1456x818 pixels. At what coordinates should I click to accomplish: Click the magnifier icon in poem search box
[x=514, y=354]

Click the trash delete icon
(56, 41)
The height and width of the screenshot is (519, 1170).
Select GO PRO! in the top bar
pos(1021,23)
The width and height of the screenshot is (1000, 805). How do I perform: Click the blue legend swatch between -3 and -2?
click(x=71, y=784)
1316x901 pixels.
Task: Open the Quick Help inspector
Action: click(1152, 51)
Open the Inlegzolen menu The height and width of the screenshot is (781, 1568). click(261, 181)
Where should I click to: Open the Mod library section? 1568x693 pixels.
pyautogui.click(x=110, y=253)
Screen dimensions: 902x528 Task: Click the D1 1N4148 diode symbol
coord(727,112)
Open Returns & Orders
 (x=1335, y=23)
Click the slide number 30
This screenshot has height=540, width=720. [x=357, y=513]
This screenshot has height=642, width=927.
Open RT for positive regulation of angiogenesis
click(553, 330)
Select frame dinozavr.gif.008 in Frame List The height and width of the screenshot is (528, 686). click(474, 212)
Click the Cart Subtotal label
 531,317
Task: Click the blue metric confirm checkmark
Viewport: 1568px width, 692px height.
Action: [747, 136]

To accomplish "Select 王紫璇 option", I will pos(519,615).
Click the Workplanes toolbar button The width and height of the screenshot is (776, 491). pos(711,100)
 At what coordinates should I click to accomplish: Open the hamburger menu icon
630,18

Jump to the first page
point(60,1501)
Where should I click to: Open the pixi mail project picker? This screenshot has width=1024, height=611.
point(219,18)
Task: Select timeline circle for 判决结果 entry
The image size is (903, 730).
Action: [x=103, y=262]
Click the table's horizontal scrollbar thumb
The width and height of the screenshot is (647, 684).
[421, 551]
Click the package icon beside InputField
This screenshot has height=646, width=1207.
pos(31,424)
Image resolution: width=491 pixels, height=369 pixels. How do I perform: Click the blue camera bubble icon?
+ + + +
Exactly the lines from the one containing "Click the slide number 30" through the final line of the records must appear in your reply, and no others.

Click the slide number 30
This screenshot has height=540, width=720. [x=357, y=513]
This screenshot has height=642, width=927.
Open RT for positive regulation of angiogenesis
click(553, 330)
Select frame dinozavr.gif.008 in Frame List The height and width of the screenshot is (528, 686). click(474, 212)
Click the Cart Subtotal label
 531,317
Task: Click the blue metric confirm checkmark
Viewport: 1568px width, 692px height.
Action: [747, 136]

To accomplish "Select 王紫璇 option", I will pos(519,615).
Click the Workplanes toolbar button The width and height of the screenshot is (776, 491). pos(711,100)
 At what coordinates should I click to accomplish: Open the hamburger menu icon
630,18

Jump to the first page
point(60,1501)
Where should I click to: Open the pixi mail project picker? This screenshot has width=1024, height=611.
point(219,18)
Task: Select timeline circle for 判决结果 entry
The image size is (903, 730).
Action: [x=103, y=262]
Click the table's horizontal scrollbar thumb
The width and height of the screenshot is (647, 684).
[421, 551]
Click the package icon beside InputField
This screenshot has height=646, width=1207.
pos(31,424)
Image resolution: width=491 pixels, height=369 pixels. How do I perform: Click the blue camera bubble icon?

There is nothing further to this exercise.